PROBLEM TO SOLVE: Pictures are to be omitted. Output only the lines from the one containing "Viewport: 559px width, 568px" through the end of the data, word for word.
[Start of section]
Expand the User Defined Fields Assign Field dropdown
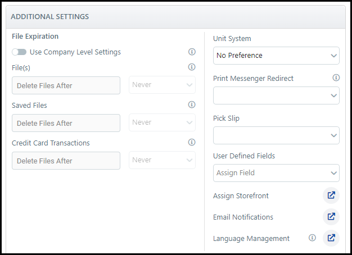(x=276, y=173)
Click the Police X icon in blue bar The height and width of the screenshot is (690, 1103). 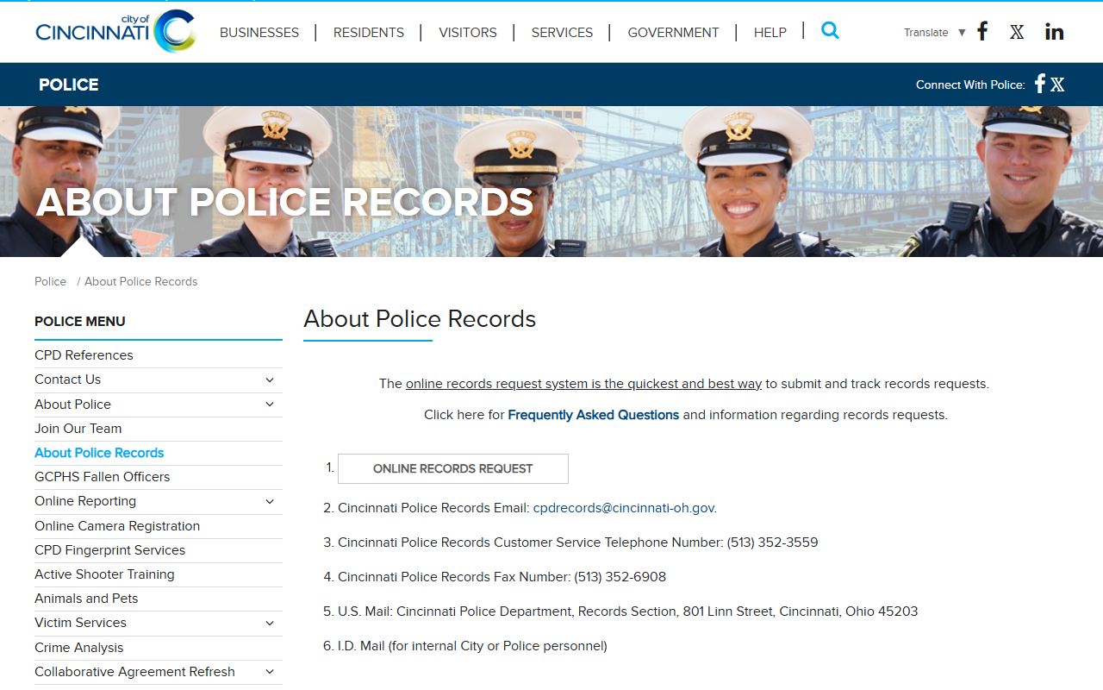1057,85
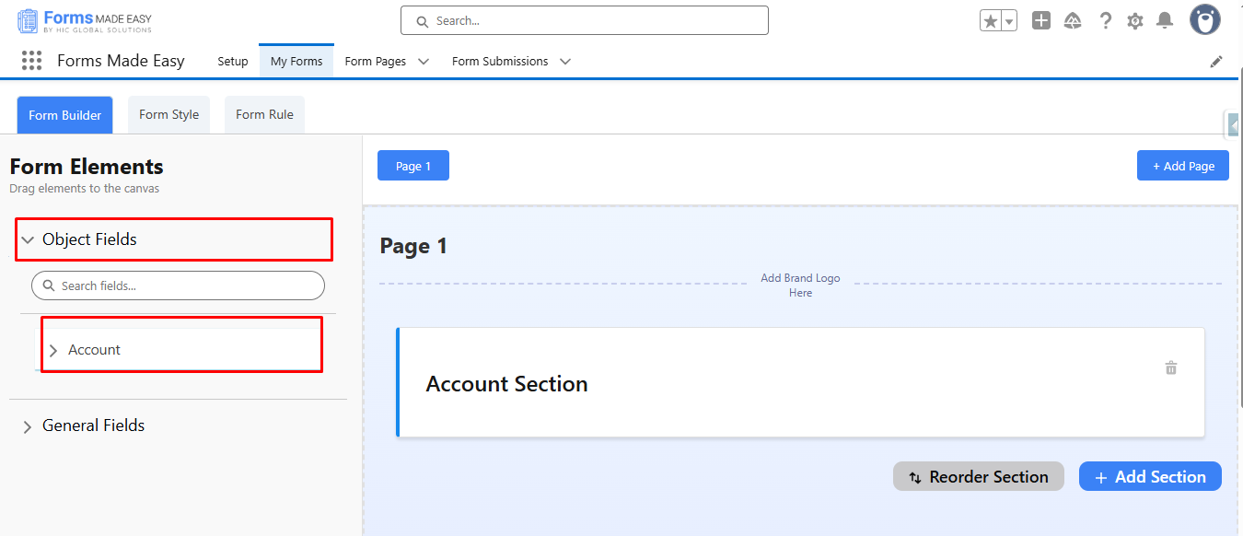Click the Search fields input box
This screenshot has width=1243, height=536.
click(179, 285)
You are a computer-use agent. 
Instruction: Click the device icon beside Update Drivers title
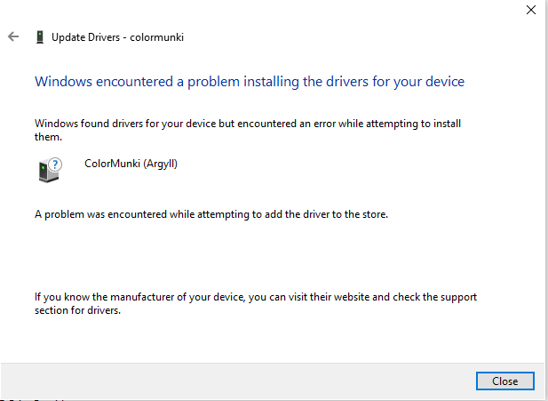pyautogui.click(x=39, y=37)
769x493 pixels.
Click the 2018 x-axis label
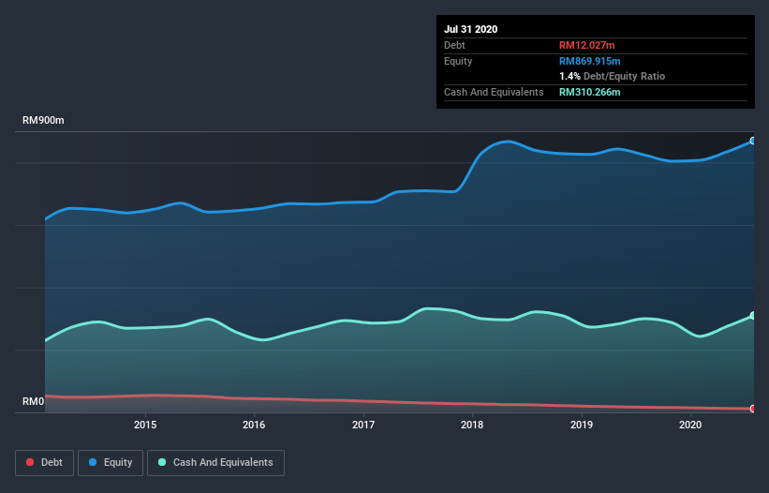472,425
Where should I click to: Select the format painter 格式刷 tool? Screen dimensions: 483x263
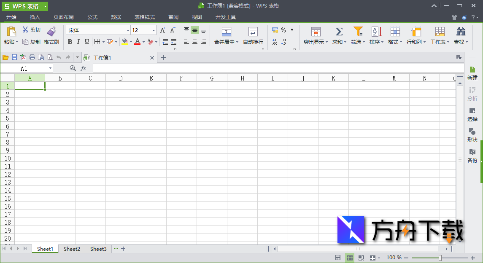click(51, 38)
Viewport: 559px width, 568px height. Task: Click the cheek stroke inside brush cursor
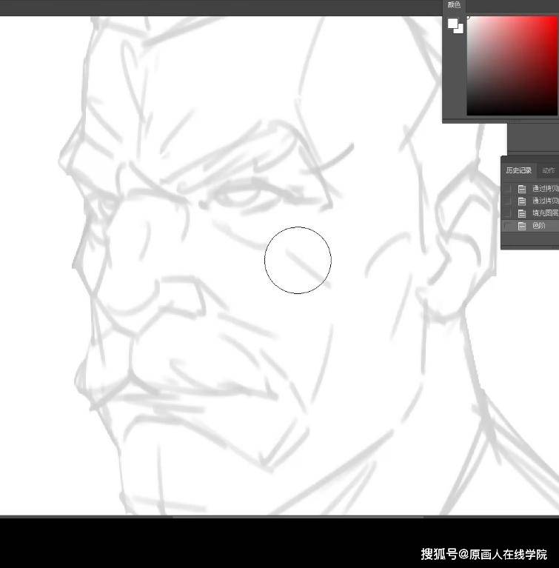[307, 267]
[End of section]
THE ANSWER:
Viewport: 559px width, 568px height. Task: Click the cheek stroke inside brush cursor
[307, 267]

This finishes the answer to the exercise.